**What you are asked to do**
Retype the data exactly, skipping any picture in it.

**Exercise inputs**
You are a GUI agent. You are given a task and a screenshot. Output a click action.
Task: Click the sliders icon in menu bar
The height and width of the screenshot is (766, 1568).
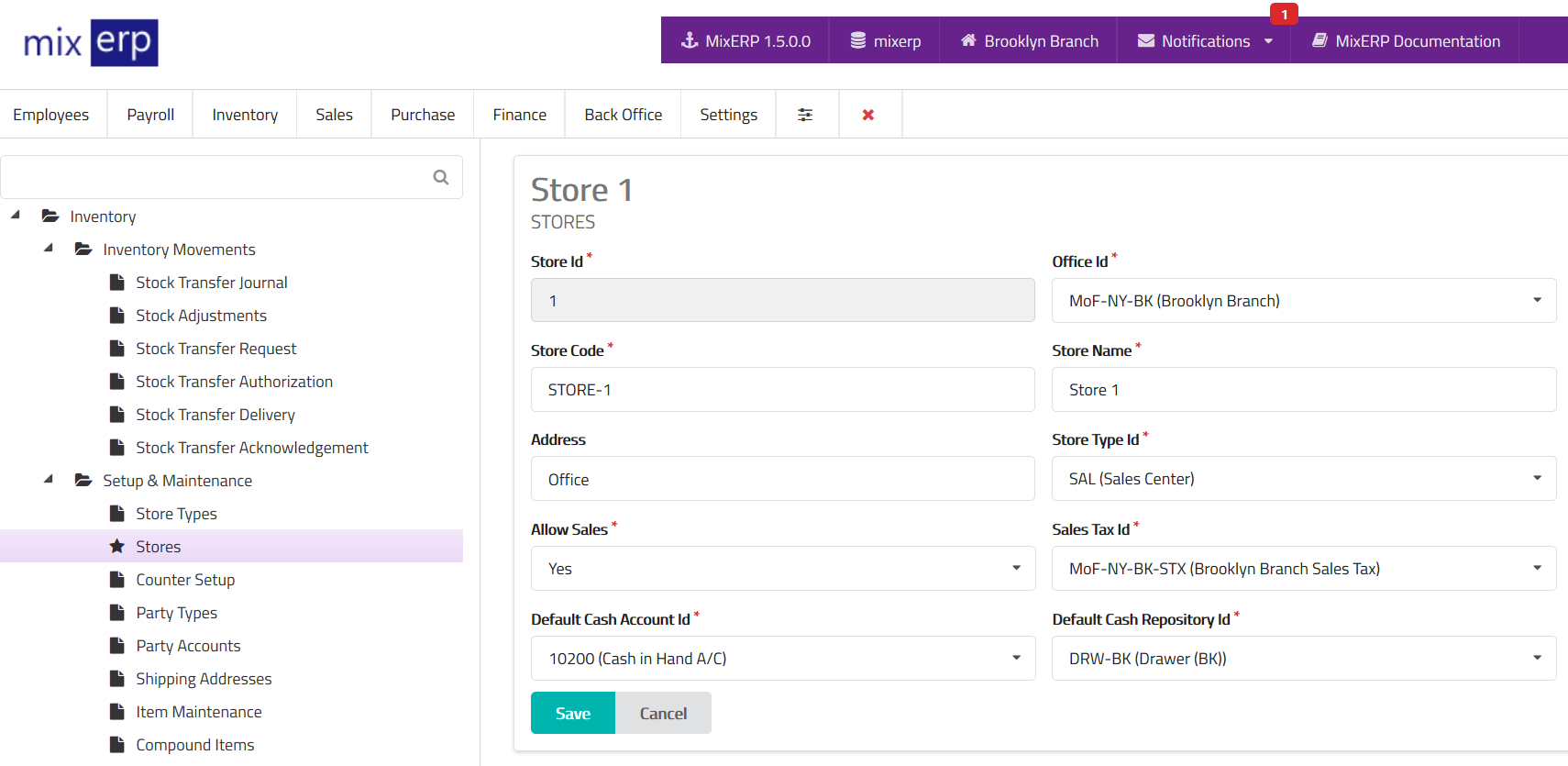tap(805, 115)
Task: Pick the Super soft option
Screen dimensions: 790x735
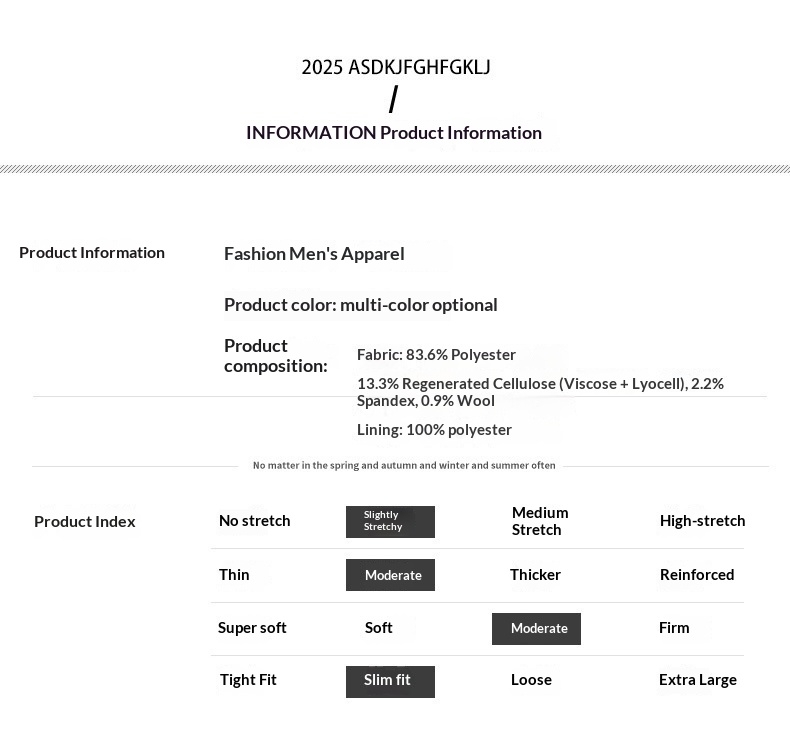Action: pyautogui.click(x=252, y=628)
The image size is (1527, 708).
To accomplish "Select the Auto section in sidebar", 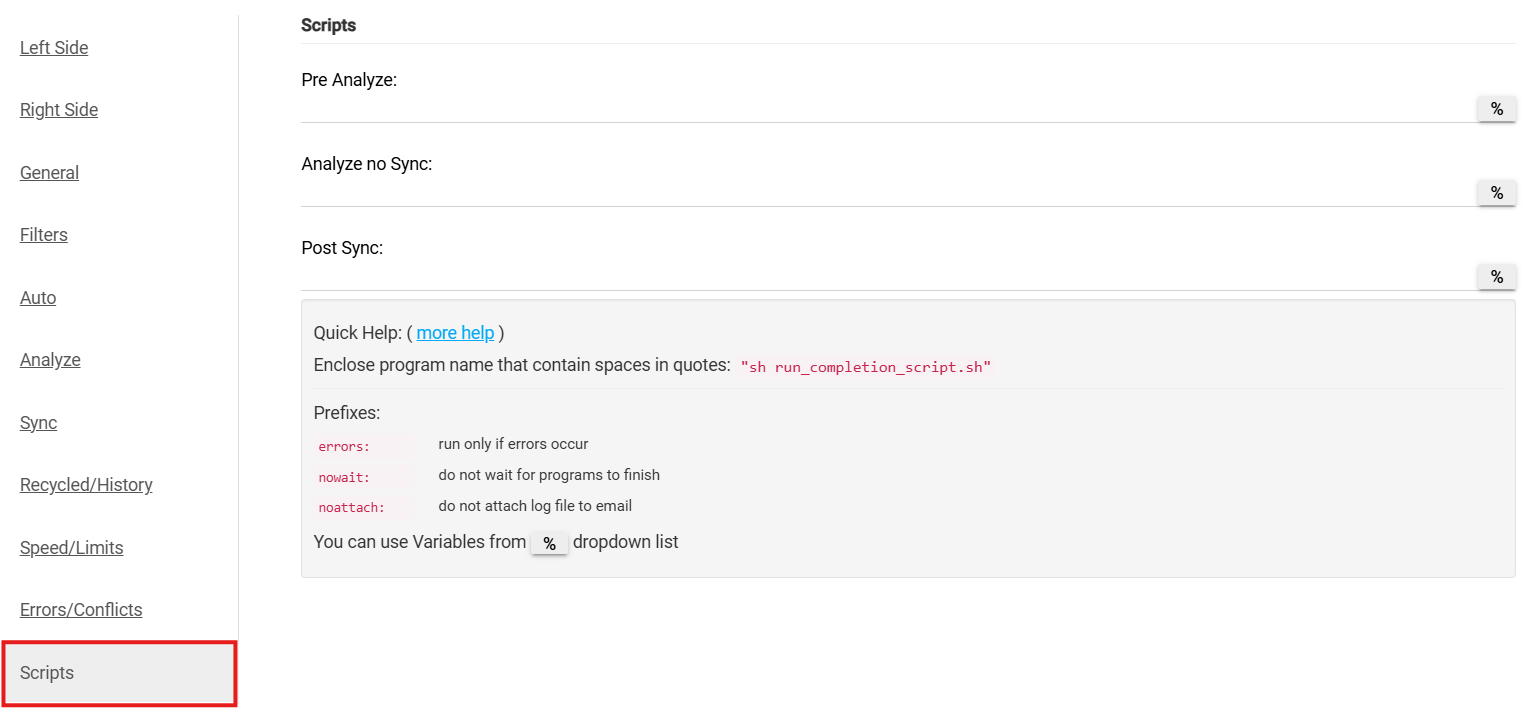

**Completed exercise**
You are a GUI agent. You are given a task and a screenshot. Output a click action.
Task: Click the sliders icon in menu bar
The height and width of the screenshot is (766, 1568).
tap(805, 115)
Task: Pick the Super soft option
Screen dimensions: 790x735
Action: pyautogui.click(x=252, y=628)
The image size is (1527, 708).
To accomplish "Select the Auto section in sidebar", 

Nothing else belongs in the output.